Another woman raised her hand. “I apologize for my Greek,” she said shyly.
“Don’t worry, my English is worse,” Fr. Maximos reassured her.
“Christ claims,” the woman continued, “that the only way to reach the Father is through Him. This is always a question that is raised among people. What will happen to the rest of the world, to the billions of people who are not born Christian and who may not have even heard of Christ?”
This is a question that I am always asked when I speak to a new audience about my work with Orthodox monks and mystical practitioners. I pretty much anticipated how Fr. Maximos would handle it with this audience.
“Yes, Christ did say that. At the same time, John the Evangelist states in the opening paragraph of his gospel that Christ is the true light that lightens every human being who comes into the world.
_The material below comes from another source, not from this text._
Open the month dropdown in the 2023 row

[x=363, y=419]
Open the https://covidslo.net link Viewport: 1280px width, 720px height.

That is, all of us as human beings are icons of God, and we are invited to unite with Him. It means all human beings can be saved through their conscience. It is not the Gospel that will save us but our conscience.
What does God require of us as stated in His Commandments? He tells us not to steal, not to kill, not to lie, to love our father and mother, to love other human beings. I don’t need to read all these commandments in the gospels in order to follow them. They are an integral part of my true human nature.
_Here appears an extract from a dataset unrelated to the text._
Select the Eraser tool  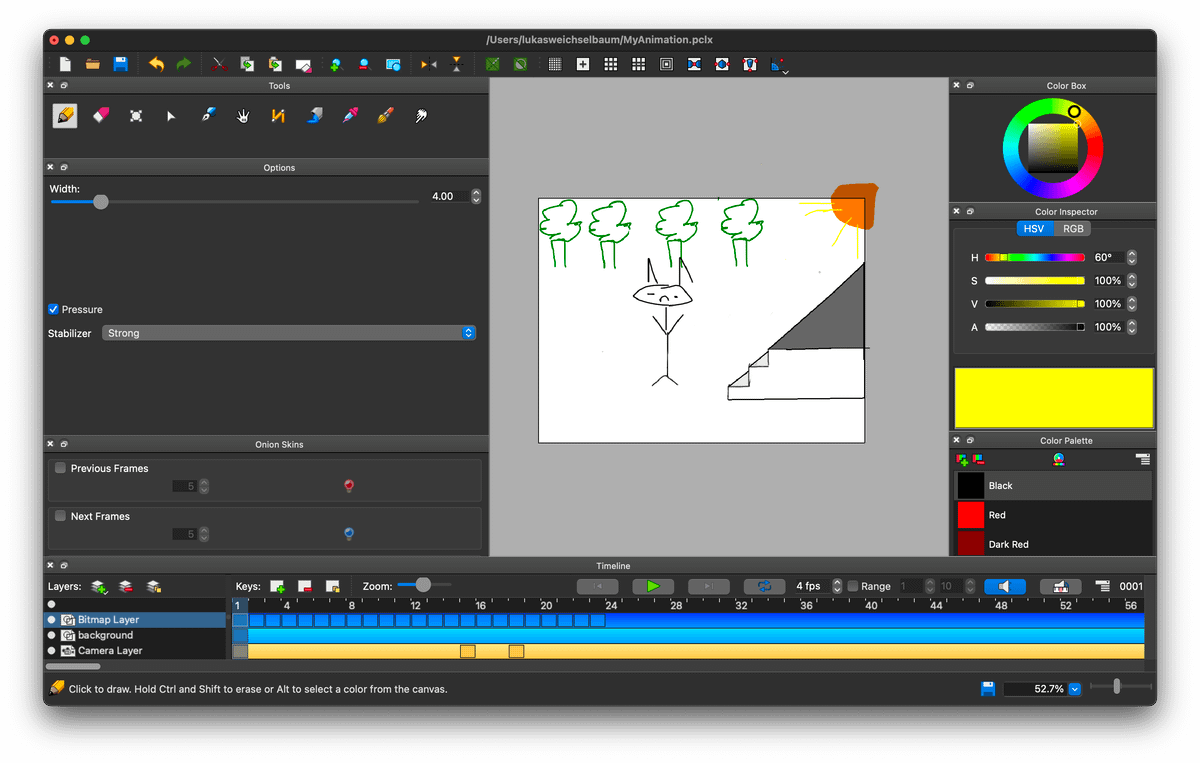[x=99, y=116]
Yes, the gospels do remind me of this natural tendency to follow the commandments that spring from within my own conscience. They are part of the nature of every human being, whether he is Christian or not. Therefore, according to the holy elders of Orthodoxy, all human beings can reach God without anything other than their conscience. They can attain the natural state of Adam and Eve before the Fall.”
Fr. Maximos then said a few more things about the nature of conscience.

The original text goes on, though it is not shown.